▸ WHAT YOU NEED TO DO: Each entry must be restated exactly as it appears.

☆ ☆ ☆ ☆

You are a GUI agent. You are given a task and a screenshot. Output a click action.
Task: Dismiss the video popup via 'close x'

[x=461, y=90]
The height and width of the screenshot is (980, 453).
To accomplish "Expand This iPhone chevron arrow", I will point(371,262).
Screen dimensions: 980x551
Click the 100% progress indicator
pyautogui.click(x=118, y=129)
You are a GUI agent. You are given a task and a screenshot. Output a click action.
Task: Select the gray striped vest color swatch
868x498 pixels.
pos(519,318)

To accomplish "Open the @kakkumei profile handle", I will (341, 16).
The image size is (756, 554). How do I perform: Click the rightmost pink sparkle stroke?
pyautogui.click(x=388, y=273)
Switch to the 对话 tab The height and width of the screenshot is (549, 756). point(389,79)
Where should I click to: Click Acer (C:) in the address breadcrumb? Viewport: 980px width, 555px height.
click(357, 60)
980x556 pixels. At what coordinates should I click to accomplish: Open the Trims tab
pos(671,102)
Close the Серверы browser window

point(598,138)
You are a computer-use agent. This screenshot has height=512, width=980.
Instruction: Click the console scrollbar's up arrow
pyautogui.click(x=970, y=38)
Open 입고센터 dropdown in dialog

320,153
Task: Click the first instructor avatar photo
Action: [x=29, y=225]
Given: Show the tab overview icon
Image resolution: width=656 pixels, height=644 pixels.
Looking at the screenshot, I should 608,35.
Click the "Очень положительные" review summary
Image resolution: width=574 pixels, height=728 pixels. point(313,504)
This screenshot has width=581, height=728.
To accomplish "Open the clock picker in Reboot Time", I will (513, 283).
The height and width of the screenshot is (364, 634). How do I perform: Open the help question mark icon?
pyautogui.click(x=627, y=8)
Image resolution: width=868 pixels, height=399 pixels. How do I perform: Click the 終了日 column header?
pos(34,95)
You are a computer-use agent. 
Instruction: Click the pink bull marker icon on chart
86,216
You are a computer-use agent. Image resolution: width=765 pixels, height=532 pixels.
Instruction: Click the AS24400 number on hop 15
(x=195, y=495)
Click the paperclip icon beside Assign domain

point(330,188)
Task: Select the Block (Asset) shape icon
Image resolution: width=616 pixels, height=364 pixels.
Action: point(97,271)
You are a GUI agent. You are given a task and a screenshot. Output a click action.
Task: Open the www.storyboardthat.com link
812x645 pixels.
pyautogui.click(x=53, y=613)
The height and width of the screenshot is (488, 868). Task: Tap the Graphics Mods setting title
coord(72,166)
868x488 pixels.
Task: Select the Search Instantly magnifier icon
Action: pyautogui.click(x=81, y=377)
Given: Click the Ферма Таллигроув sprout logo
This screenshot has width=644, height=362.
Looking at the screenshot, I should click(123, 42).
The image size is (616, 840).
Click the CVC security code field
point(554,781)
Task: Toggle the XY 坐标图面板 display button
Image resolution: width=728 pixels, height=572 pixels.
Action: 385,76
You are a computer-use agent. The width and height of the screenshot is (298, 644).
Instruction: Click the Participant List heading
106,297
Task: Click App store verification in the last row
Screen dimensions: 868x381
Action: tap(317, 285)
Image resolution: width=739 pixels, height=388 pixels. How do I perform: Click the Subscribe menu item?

☆ ☆ ☆ ☆

▸ ANSWER:
You are a GUI agent. You are given a task and a screenshot. Output a click action.
Task: Dismiss the video popup via 'close x'

[x=461, y=90]
The height and width of the screenshot is (980, 453).
To accomplish "Expand This iPhone chevron arrow", I will point(371,262).
Screen dimensions: 980x551
Click the 100% progress indicator
pyautogui.click(x=118, y=129)
You are a GUI agent. You are given a task and a screenshot. Output a click action.
Task: Select the gray striped vest color swatch
868x498 pixels.
pos(519,318)

To accomplish "Open the @kakkumei profile handle", I will (341, 16).
The image size is (756, 554). How do I perform: Click the rightmost pink sparkle stroke?
pyautogui.click(x=388, y=273)
Switch to the 对话 tab The height and width of the screenshot is (549, 756). point(389,79)
Where should I click to: Click Acer (C:) in the address breadcrumb? Viewport: 980px width, 555px height.
click(357, 60)
980x556 pixels. At what coordinates should I click to accomplish: Open the Trims tab
pos(671,102)
Close the Серверы browser window

point(598,138)
You are a computer-use agent. This screenshot has height=512, width=980.
Instruction: Click the console scrollbar's up arrow
pyautogui.click(x=970, y=38)
Open 입고센터 dropdown in dialog

320,153
Task: Click the first instructor avatar photo
Action: [x=29, y=225]
Given: Show the tab overview icon
Image resolution: width=656 pixels, height=644 pixels.
Looking at the screenshot, I should 608,35.
Click the "Очень положительные" review summary
Image resolution: width=574 pixels, height=728 pixels. point(313,504)
This screenshot has width=581, height=728.
To accomplish "Open the clock picker in Reboot Time", I will (513, 283).
The height and width of the screenshot is (364, 634). How do I perform: Open the help question mark icon?
pyautogui.click(x=627, y=8)
Image resolution: width=868 pixels, height=399 pixels. How do I perform: Click the 終了日 column header?
pos(34,95)
You are a computer-use agent. 
Instruction: Click the pink bull marker icon on chart
86,216
You are a computer-use agent. Image resolution: width=765 pixels, height=532 pixels.
Instruction: Click the AS24400 number on hop 15
(x=195, y=495)
Click the paperclip icon beside Assign domain

point(330,188)
Task: Select the Block (Asset) shape icon
Image resolution: width=616 pixels, height=364 pixels.
Action: point(97,271)
You are a GUI agent. You are given a task and a screenshot. Output a click action.
Task: Open the www.storyboardthat.com link
812x645 pixels.
pyautogui.click(x=53, y=613)
The height and width of the screenshot is (488, 868). Task: Tap the Graphics Mods setting title
coord(72,166)
868x488 pixels.
Task: Select the Search Instantly magnifier icon
Action: pyautogui.click(x=81, y=377)
Given: Click the Ферма Таллигроув sprout logo
This screenshot has width=644, height=362.
Looking at the screenshot, I should click(123, 42).
The image size is (616, 840).
Click the CVC security code field
point(554,781)
Task: Toggle the XY 坐标图面板 display button
Image resolution: width=728 pixels, height=572 pixels.
Action: 385,76
You are a computer-use agent. The width and height of the screenshot is (298, 644).
Instruction: Click the Participant List heading
106,297
Task: Click App store verification in the last row
Screen dimensions: 868x381
Action: tap(317, 285)
Image resolution: width=739 pixels, height=388 pixels. How do I perform: Click the Subscribe menu item?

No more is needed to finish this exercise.